Despite having Zbynek Michalek, one of the league's better penalty-killers, playing alongside underrated superstar Oliver Ekman-Larsson, the Coyotes are tied with four other teams for the most power-play goals allowed so far this season.
Phoenix has the talent, the depth, the coach, the system and the goaltending it needs to improve. All the Coyotes need is time.
Attempted Shots Allowed: 3.81 per two minutes
Save Percentage: .902 (10th)
Penalty-Killing Percentage: 79.7 percent (21st)
Nothing has been going right in Buffalo this year, and that includes the Sabres' terrible penalty killing.
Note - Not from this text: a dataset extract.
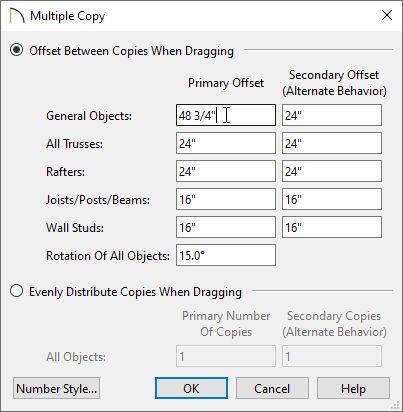Select Offset Between Copies When Dragging option
The image size is (403, 412).
click(16, 50)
The fact that they're among the league leaders in penalties committed makes this situation even worse.
Buffalo's shorthanded struggles are nothing new, with the team having allowed 3.29 attempted shots per two minutes last year, which was fourth highest in the NHL.
This offseason the Sabres invested in Henrik Tallinder, but it will take a lot more than that to significantly improve the situation. GM Darcy Regier would be well advised to pick up several more strong defensive-minded veterans to keep games close while their wealth of speedy young prospects develops.
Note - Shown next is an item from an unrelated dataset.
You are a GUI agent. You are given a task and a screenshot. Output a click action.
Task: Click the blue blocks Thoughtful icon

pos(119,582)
Attempted Shots Allowed: 3.77 per two minutes
Save Percentage: .926 (third)
Penalty-Killing Percentage: 87.5 percent (third)
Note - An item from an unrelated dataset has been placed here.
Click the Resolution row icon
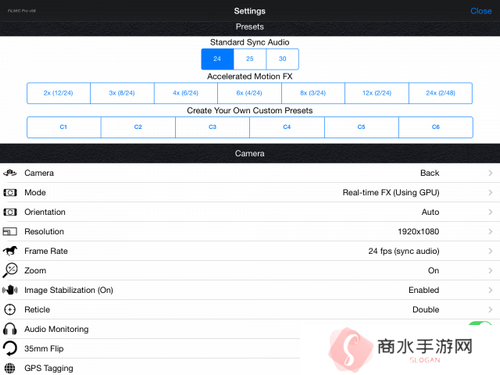 (x=10, y=231)
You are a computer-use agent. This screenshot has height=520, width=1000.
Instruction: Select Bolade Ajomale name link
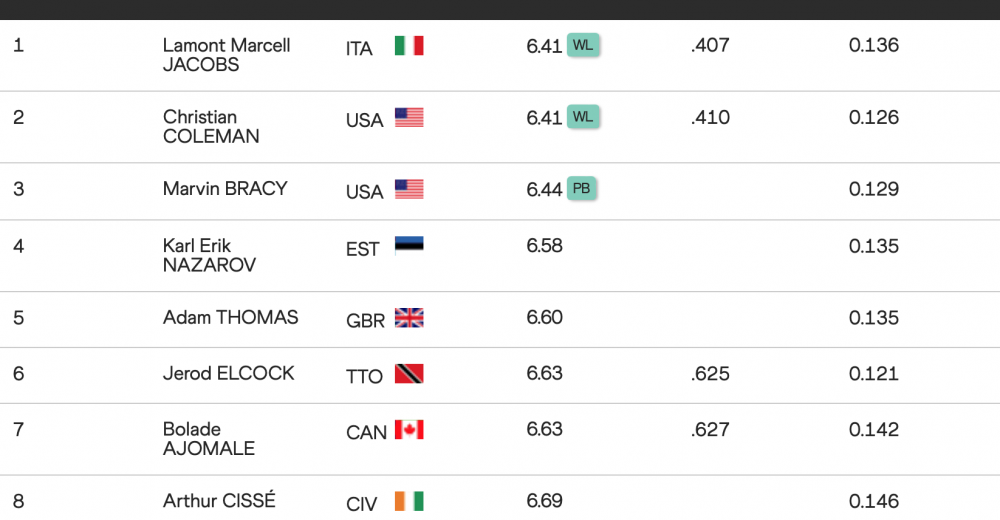[208, 439]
It's time for the first shocker. The team currently third in penalty-killing percentage, the Colorado Avalanche, is ranked 27th on our list.
What is the reason for this madness? Remember that this list is ordered by those who do the best job in preventing the other team's power play from gaining the zone, controlling the play and creating opportunities for themselves.
Colorado has not been succeeding from that perspective. Not this year, and not even last year when the 3.36 attempted shots per two minutes they allowed were third most in the NHL.
Fortunately for the Avs, their goaltenders have been bailing them out, posting the third-best shorthanded save percentage in the NHL this year. They consequently have allowed just six goals, fewer than all but one team. That never lasts forever.
On the plus side, Jan Hejda is an amazing penalty-killer, even if their blue line is otherwise weak in this regard. And Max Talbot, who was recently acquired from Philadelphia in exchange for Steve Downie, should help improve the situation up front.
Attempted Shots Allowed: 3.69 per two minutes
Save Percentage: .898
Penalty-Killing Percentage: 81.8 percent
The all-new Dallas Stars remain this year very much what they've been for quite some time, a league-average team.
While their penalty killing is significantly below average, it is actually an improvement from last year when they allowed 3.57 attempted shots per two minutes, highest in the NHL.
Leading their penalty kill is one of the league's most underrated two-way defensemen, Stephane Robidas, and his sophomore partner Brenden Dillon. Newly acquired Shawn Horcoff is helping Vernon Fiddler up front.
Dallas' penalty killing may be nothing to proud of at the moment, but the Stars are only a piece or two away from making it like the rest of the team: league average.
Attempted Shots Allowed: 3.68 per two minutes
Save Percentage: .912 (seventh)
Penalty-Killing Percentage: 85.3 percent (ninth)
The Tampa Bay Lightning are off to a red-hot start, going 12-4-0 to open the season, and are yet to post back-to-back losses. How much of that can we expect to continue?
Their penalty killing may be one of the first things to slow down. Other than Victor Hedman and his 39-year-old partner Sami Salo, the Lightning's shorthanded squad features relatively unknown and obscure players like Tyler Johnson, Nate Thompson, B.J. Crombeen and Ondrej Palat.
While this bunch may have managed to squeeze into the top 10 in terms penalty-killing percentage, they're well into the bottom 10 in the number of shots being allowed.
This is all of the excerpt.